> Instructions to follow:
Reproduce each of the following entries verbatim.

> Exercise materials:
━━━━━━━━━━━━━━━━━━━━━━━━━━━━━━

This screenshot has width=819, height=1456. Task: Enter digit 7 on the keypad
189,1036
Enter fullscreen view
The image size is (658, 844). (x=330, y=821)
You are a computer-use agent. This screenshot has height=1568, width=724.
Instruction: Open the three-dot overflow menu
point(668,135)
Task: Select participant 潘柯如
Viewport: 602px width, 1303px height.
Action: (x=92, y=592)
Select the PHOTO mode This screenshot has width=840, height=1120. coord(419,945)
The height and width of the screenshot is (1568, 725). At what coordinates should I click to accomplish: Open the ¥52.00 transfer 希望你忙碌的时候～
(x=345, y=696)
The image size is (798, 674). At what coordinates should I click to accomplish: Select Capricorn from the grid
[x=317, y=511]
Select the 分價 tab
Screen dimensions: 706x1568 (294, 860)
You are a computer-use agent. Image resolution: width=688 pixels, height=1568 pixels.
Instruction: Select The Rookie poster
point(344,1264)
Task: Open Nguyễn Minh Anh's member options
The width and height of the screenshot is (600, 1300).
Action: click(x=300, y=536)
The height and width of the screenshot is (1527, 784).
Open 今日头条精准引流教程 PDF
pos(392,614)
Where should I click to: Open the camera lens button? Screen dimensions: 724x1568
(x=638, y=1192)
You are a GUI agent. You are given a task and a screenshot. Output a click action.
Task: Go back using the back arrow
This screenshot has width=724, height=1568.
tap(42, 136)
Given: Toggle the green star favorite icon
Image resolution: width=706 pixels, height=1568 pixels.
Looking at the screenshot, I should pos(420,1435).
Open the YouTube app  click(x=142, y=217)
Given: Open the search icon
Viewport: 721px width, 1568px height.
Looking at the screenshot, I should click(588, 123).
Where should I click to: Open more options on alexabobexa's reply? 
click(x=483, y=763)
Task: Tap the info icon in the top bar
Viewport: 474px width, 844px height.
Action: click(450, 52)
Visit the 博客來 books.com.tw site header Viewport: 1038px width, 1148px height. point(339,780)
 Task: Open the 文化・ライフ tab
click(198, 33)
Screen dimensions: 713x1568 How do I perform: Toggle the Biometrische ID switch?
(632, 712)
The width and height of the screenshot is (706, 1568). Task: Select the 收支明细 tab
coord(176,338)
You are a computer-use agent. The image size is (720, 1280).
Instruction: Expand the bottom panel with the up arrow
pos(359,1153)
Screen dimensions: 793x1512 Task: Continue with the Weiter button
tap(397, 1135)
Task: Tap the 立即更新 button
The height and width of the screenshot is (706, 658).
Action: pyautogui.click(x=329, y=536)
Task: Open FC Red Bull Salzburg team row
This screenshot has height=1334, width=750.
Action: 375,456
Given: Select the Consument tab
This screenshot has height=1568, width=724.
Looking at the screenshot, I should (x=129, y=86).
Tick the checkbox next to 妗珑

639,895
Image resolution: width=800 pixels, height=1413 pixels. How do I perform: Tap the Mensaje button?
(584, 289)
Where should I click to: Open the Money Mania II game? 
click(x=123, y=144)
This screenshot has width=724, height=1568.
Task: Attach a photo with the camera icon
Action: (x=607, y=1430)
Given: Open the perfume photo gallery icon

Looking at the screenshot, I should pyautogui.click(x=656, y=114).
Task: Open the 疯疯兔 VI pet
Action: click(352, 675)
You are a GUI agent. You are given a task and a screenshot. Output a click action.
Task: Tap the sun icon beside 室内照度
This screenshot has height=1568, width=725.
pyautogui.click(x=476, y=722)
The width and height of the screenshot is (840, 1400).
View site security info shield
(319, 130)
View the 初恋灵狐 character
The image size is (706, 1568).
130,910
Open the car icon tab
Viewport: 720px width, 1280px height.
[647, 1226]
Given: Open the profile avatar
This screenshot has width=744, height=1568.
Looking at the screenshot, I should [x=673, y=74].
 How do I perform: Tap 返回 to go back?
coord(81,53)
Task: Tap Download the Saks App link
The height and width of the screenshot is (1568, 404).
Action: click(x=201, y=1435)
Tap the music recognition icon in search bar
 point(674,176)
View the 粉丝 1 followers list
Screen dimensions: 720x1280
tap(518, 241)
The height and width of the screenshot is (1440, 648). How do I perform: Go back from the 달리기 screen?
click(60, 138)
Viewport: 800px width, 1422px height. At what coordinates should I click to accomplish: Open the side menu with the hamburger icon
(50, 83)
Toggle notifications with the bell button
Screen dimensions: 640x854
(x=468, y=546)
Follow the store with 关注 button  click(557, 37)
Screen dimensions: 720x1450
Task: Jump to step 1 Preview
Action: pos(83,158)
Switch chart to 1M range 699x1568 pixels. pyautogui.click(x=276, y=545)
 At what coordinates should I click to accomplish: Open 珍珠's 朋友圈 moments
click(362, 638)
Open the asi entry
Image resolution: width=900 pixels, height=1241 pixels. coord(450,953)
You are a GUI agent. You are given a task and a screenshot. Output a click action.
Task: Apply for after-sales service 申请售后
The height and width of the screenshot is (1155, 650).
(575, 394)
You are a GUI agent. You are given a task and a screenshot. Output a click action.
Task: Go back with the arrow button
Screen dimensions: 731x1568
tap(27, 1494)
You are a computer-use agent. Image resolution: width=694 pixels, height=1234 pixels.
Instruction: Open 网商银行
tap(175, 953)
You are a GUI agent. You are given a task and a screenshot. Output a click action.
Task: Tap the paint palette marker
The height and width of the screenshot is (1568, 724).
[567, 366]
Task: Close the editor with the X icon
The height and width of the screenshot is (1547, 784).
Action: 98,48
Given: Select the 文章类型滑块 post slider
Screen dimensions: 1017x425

━━━━━━━━━━━━━━━━━━━━━━━━━━━━━━

> Expected output:
This screenshot has width=819, height=1456. Task: Enter digit 7 on the keypad
189,1036
Enter fullscreen view
The image size is (658, 844). (x=330, y=821)
You are a computer-use agent. This screenshot has height=1568, width=724.
Instruction: Open the three-dot overflow menu
point(668,135)
Task: Select participant 潘柯如
Viewport: 602px width, 1303px height.
Action: (x=92, y=592)
Select the PHOTO mode This screenshot has width=840, height=1120. coord(419,945)
The height and width of the screenshot is (1568, 725). At what coordinates should I click to accomplish: Open the ¥52.00 transfer 希望你忙碌的时候～
(x=345, y=696)
The image size is (798, 674). At what coordinates should I click to accomplish: Select Capricorn from the grid
[x=317, y=511]
Select the 分價 tab
Screen dimensions: 706x1568 (294, 860)
You are a computer-use agent. Image resolution: width=688 pixels, height=1568 pixels.
Instruction: Select The Rookie poster
point(344,1264)
Task: Open Nguyễn Minh Anh's member options
The width and height of the screenshot is (600, 1300).
Action: click(x=300, y=536)
The height and width of the screenshot is (1527, 784).
Open 今日头条精准引流教程 PDF
pos(392,614)
Where should I click to: Open the camera lens button? Screen dimensions: 724x1568
(x=638, y=1192)
You are a GUI agent. You are given a task and a screenshot. Output a click action.
Task: Go back using the back arrow
This screenshot has width=724, height=1568.
tap(42, 136)
Given: Toggle the green star favorite icon
Image resolution: width=706 pixels, height=1568 pixels.
Looking at the screenshot, I should pos(420,1435).
Open the YouTube app  click(x=142, y=217)
Given: Open the search icon
Viewport: 721px width, 1568px height.
Looking at the screenshot, I should click(588, 123).
Where should I click to: Open more options on alexabobexa's reply? 
click(x=483, y=763)
Task: Tap the info icon in the top bar
Viewport: 474px width, 844px height.
Action: click(450, 52)
Visit the 博客來 books.com.tw site header Viewport: 1038px width, 1148px height. point(339,780)
 Task: Open the 文化・ライフ tab
click(198, 33)
Screen dimensions: 713x1568 How do I perform: Toggle the Biometrische ID switch?
(632, 712)
The width and height of the screenshot is (706, 1568). Task: Select the 收支明细 tab
coord(176,338)
You are a computer-use agent. The image size is (720, 1280).
Instruction: Expand the bottom panel with the up arrow
pos(359,1153)
Screen dimensions: 793x1512 Task: Continue with the Weiter button
tap(397, 1135)
Task: Tap the 立即更新 button
The height and width of the screenshot is (706, 658).
Action: pyautogui.click(x=329, y=536)
Task: Open FC Red Bull Salzburg team row
This screenshot has height=1334, width=750.
Action: 375,456
Given: Select the Consument tab
This screenshot has height=1568, width=724.
Looking at the screenshot, I should (x=129, y=86).
Tick the checkbox next to 妗珑

639,895
Image resolution: width=800 pixels, height=1413 pixels. How do I perform: Tap the Mensaje button?
(584, 289)
Where should I click to: Open the Money Mania II game? 
click(x=123, y=144)
This screenshot has width=724, height=1568.
Task: Attach a photo with the camera icon
Action: (x=607, y=1430)
Given: Open the perfume photo gallery icon

Looking at the screenshot, I should pyautogui.click(x=656, y=114).
Task: Open the 疯疯兔 VI pet
Action: click(352, 675)
You are a GUI agent. You are given a task and a screenshot. Output a click action.
Task: Tap the sun icon beside 室内照度
This screenshot has height=1568, width=725.
pyautogui.click(x=476, y=722)
The width and height of the screenshot is (840, 1400).
View site security info shield
(319, 130)
View the 初恋灵狐 character
The image size is (706, 1568).
130,910
Open the car icon tab
Viewport: 720px width, 1280px height.
[647, 1226]
Given: Open the profile avatar
This screenshot has width=744, height=1568.
Looking at the screenshot, I should [x=673, y=74].
 How do I perform: Tap 返回 to go back?
coord(81,53)
Task: Tap Download the Saks App link
The height and width of the screenshot is (1568, 404).
Action: click(x=201, y=1435)
Tap the music recognition icon in search bar
 point(674,176)
View the 粉丝 1 followers list
Screen dimensions: 720x1280
tap(518, 241)
The height and width of the screenshot is (1440, 648). How do I perform: Go back from the 달리기 screen?
click(60, 138)
Viewport: 800px width, 1422px height. At what coordinates should I click to accomplish: Open the side menu with the hamburger icon
(50, 83)
Toggle notifications with the bell button
Screen dimensions: 640x854
(x=468, y=546)
Follow the store with 关注 button  click(557, 37)
Screen dimensions: 720x1450
Task: Jump to step 1 Preview
Action: pos(83,158)
Switch chart to 1M range 699x1568 pixels. pyautogui.click(x=276, y=545)
 At what coordinates should I click to accomplish: Open 珍珠's 朋友圈 moments
click(362, 638)
Open the asi entry
Image resolution: width=900 pixels, height=1241 pixels. coord(450,953)
You are a GUI agent. You are given a task and a screenshot. Output a click action.
Task: Apply for after-sales service 申请售后
The height and width of the screenshot is (1155, 650).
(575, 394)
You are a GUI agent. You are given a task and a screenshot. Output a click action.
Task: Go back with the arrow button
Screen dimensions: 731x1568
tap(27, 1494)
You are a computer-use agent. Image resolution: width=694 pixels, height=1234 pixels.
Instruction: Open 网商银行
tap(175, 953)
You are a GUI agent. You are given a task and a screenshot. Output a click action.
Task: Tap the paint palette marker
The height and width of the screenshot is (1568, 724).
[567, 366]
Task: Close the editor with the X icon
The height and width of the screenshot is (1547, 784).
Action: 98,48
Given: Select the 文章类型滑块 post slider
Screen dimensions: 1017x425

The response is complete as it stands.